老鴇聞聽有門,伸出肉巴掌在鳳嬋依肩上一拍:“得嘞,就喜歡鳳公子的爽快,這就送爺上樓。”

鳳嬋依厭惡的推開她的手,跟著來到了銀杏的房間。

幾日不見,銀杏的氣色好多了,精神也飽滿了不少。

麻利招呼著鳳嬋依坐了下來,又沏了一壺茶遞了過去,壓低聲音道:

“公子讓小女打聽的事有眉目了,那個宓二孃就是原來煙雲樓的老鴇,花名賽月娥。

據說兩年前,她接了一個外地來的生客,咋一看,與這裡的首富蕭員外生的一般無二。

細細盤查之下才知道,原來此二人並無瓜葛。

賽月娥於是生出李代桃疆之計,買通了蕭府的下人,打聽出蕭老爺的行蹤。

那個假冒的人真名叫做霍良,也是一個生意人,這幾年也沒掙著什麼大錢,二人一拍即合。

“哦,這個霍良的身份屬實與你說的一般無二,你可知後來怎麼樣了?

鳳嬋依聞言,鼓勵的眼神看著銀杏言道。

後來的便不甚清楚了,只知道半前,賽月娥突然不知怎的,竟真的攀上了蕭老爺。

此事做的極其隱蔽,只有兩個知情人,一個喚做錦秀的,被她帶進了府裡做了她的丫鬟。

一個賞了許多銀子,打發了。若不是那人娶了煙雲樓的姑娘,這許多的訊息也打聽不出了。”

“如此說來,那姑娘可知現在的蕭老爺是否就是那個霍良假冒的?”

“這個嘛,委實不知道了。”

鳳嬋依聞言,心中明白七八分,不動聲色道:“屆時我為姑娘贖了身,姑娘可還願意拋頭露面,出堂作證?”

“銀杏豈是背恩負義之輩,公子但有吩咐,隨傳隨到。”

“好,姑娘仗義,不過唯宓二孃窺得訊息,狗急跳牆,反與姑娘不利。

故與你贖身之後,不可先回家中,本公子自會妥善安置姑娘,可好?”

幾句話說的銀杏淚流滿面,哽咽著道:“看公子氣宇軒昂,定非凡俗之人。

竟對小女子這般下賤之人以禮相待,又思慮的如此周全,縱死難報萬一,全憑公子做主。”

鳳嬋依見一切妥當,命馬胖喚來了老鴇。老鴇本欲獅子大開口,被他一通說辭,方才達成共識。
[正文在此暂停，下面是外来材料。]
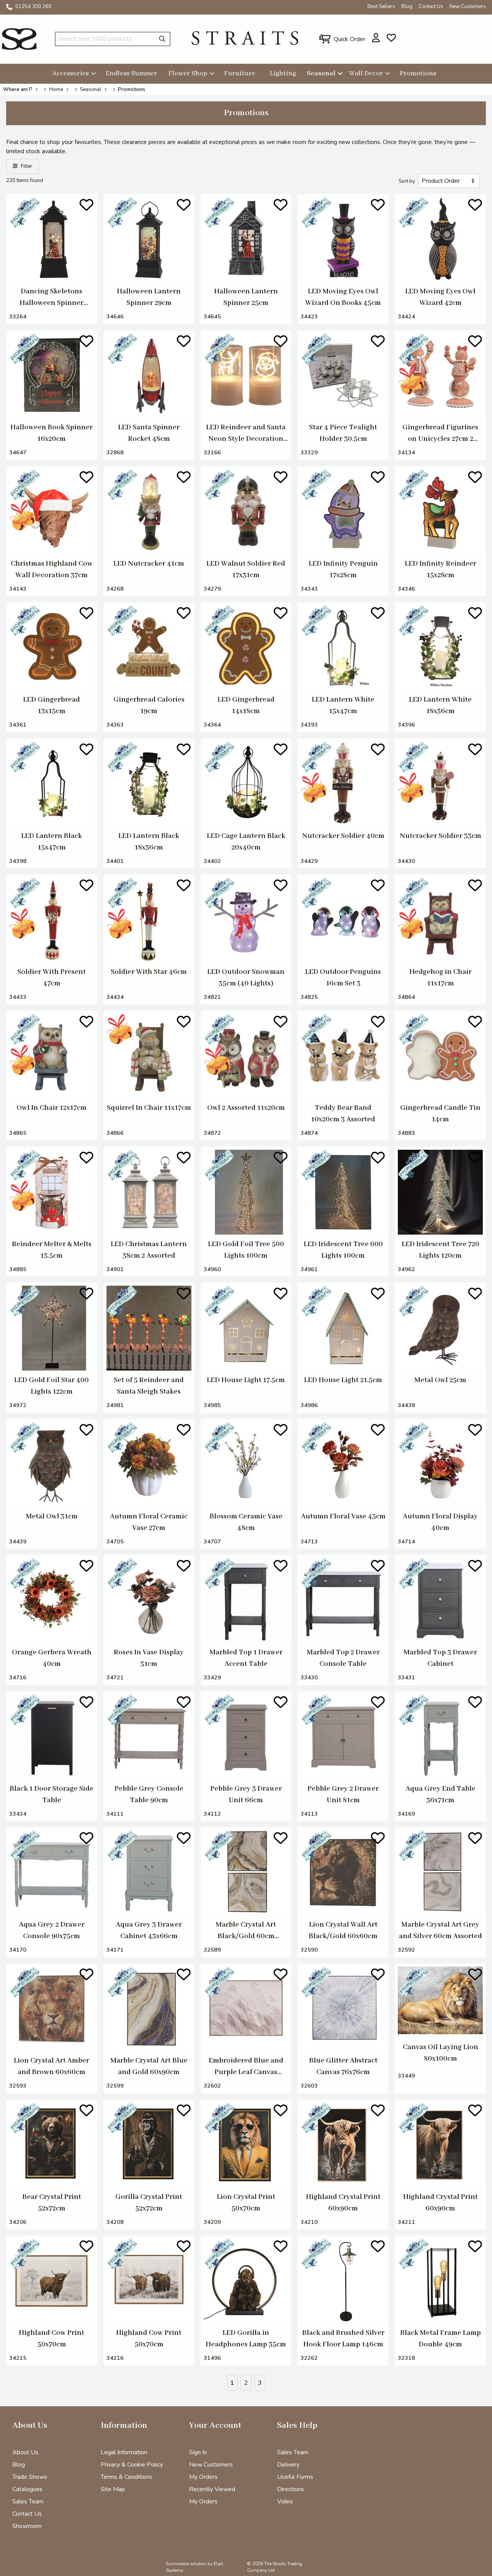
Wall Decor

最後,及不情願的收了一百兩銀子,把賣身契還給了銀杏。

銀杏捧著賣身契,一把撕個粉碎,隨即蹲在地上嚎啕大哭,許多年的委屈一下子釋放出來。

口裡喊道:“爹,娘,女兒再也不用過暗無天日的苦日子,終於可以堂堂正正做人了。”

鳳嬋依扶起她:“姑娘,莫要啼哭,回家吧。”

銀杏這才止住哭聲,站起來,換上初來時的粗布衣衫,跟著鳳嬋依從後門返回了客棧。

見著單掌櫃,簡單把銀杏的身世說了一遍,末了,拿出二兩金子交給他。